See more articles, reviews, fiction and poetry, including more of my writings, at group blog PLUTO'S REALM.

Wednesday, October 15, 2008

Guest Blog: Jim Lydecker on the Economic Crisis

For those of you about to watch the debate between two guys who are NOT the best this country could do for a leader; take this pill first, from my friend Jim. Then see what comes out of their mouths, our yours....

I lifted this whole from the Napa Valley Register.

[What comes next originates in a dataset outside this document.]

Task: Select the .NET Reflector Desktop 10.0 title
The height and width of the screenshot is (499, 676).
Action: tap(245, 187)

Economic crisis is all about the dollar

Friday, October 03, 2008
By Jim Lydecker

For those of you counting, we are about to pass another dubious milestone and reach the unheard debt amount of $10 trillion. Adding another trillion in record time prompted the Economist to dryly remark, “at least it hasn’t hit a zillion yet.” Maybe it will. Bush says we need to print up a quick $750 billion in order to save the economy, though many feel it will be closer to $3 trillion.

The problem here is that printing paper money may help in the short term but will hasten the collapse of the economy. An economic collapse brought on by debt is like an organism infected by cancer. On the other hand, a fiscal collapse is more like a massive coronary. Uncle Sam may be dead before he hits the floor.

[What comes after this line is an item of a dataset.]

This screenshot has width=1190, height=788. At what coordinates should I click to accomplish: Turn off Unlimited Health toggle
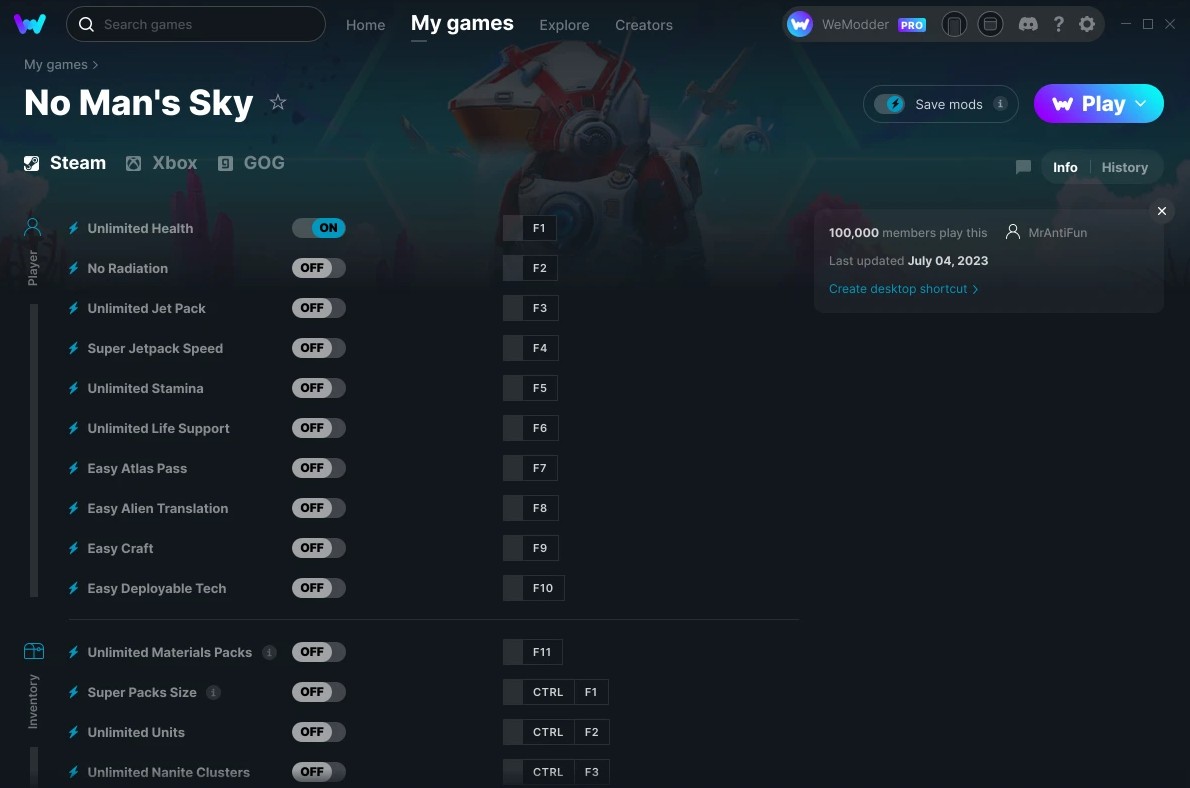tap(319, 228)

It has been said that “He who holds the gold rules.” Throughout the ages, when gold was used, and laws protected honest commerce, productive nations thrived. However, when wealthy nations — those with powerful armies — lived beyond their means, they had to use fiat money.

The terms "fiat currency" relates to types of currency whose usefulness results, not from any intrinsic value or guarantee that it can be converted into gold or another currency, but instead from a government’s order (fiat) that it must be accepted as a means of payment. Those nations and their economies always failed.

Today gold no longer rules. Instead, “He who prints the money makes the rules.” And the rules are similar: Compel foreign countries to produce and subsidize the country with military superiority and control over the monetary printing presses. Dollar dominance began in 1944 at the Bretton Woods agreement. Due to our political and military muscle, and because Fort Knox held a mountain of gold, the world accepted the dollar as the reserve currency. With no controls, the Federal Reserve printed more money than we had gold for the next 27 years. This sham was exposed in 1971 when the French wanted to cash in their surplus dollars only to find there wasn’t enough gold.

To rescue the dollar, it had to be backed by something of value before becoming interchangeable with Monopoly money. In 1973, the Nixon Administration struck a deal with OPEC to price oil in and only accept dollars for all transactions. We, in turn, promised to protect various oil-rich kingdoms from any internal or external threat. Thus the birth of the petrodollar. The agreement with OPEC has allowed tremendous artificial demand and strength allowing the Federal Reserve to print money at will. Since most nations need to import oil, they needed dollars. This arrangement kept the Third World mired in poverty. To get dollars, they had to keep their natural resources and labor cheap. There are several ways to bring these ethereal days to an end and one is if OPEC decides to accept currency other than the dollar for oil. This could bankrupt us in a very short time.

In November 2000, Iraq demanded euros for oil. The first Bush Cabinet meeting (January 2001) was dominated by how to get rid of Hussein and Iraq back on the dollar. There was no concern of his military or terrorism prowess. It was instead about his attack on the integrity of the dollar.

Another example was when Venezuela floated the idea of switching to the euro in mid-2001. Immediately there was a coup attempt against Chavez, reportedly with CIA assistance.

Real threats come from countries who are incapable of threatening us militarily but able to dismantle us economically. This is the threat we see from Iran. Since 2004, Iran has been talking of switching to the euro and we have repeatedly put Teheran in our cross-hairs. The fear is not a fundamental Islamic revolution causing Middle East countries to fall like dominoes, but that there may be a domino effect where they will all stop taking dollars.

And now matters are made worse because we are essentially printing money to rescue an economy that has gone down the wrong path. The arrangement between the Federal Reserve printing money backed by Treasury notes, both worthless, is check-kiting at its worse.

Warren Buffett put it in perspective last week when he said, “No one knows who is skinny-dipping until the tide goes out.”

The truth of the matter is this: Our currency is backed by our military in the sense that anyone choosing to not accept it will get a thumping by our armed forces. Dollar superiority depends our strong military, and our strong military depends on the dollar. Ironically, no outside military force is needed to tear this relationship apart and with it would go the economic engine that powered what was the American Century.

There’s a new world waiting and it is not promising.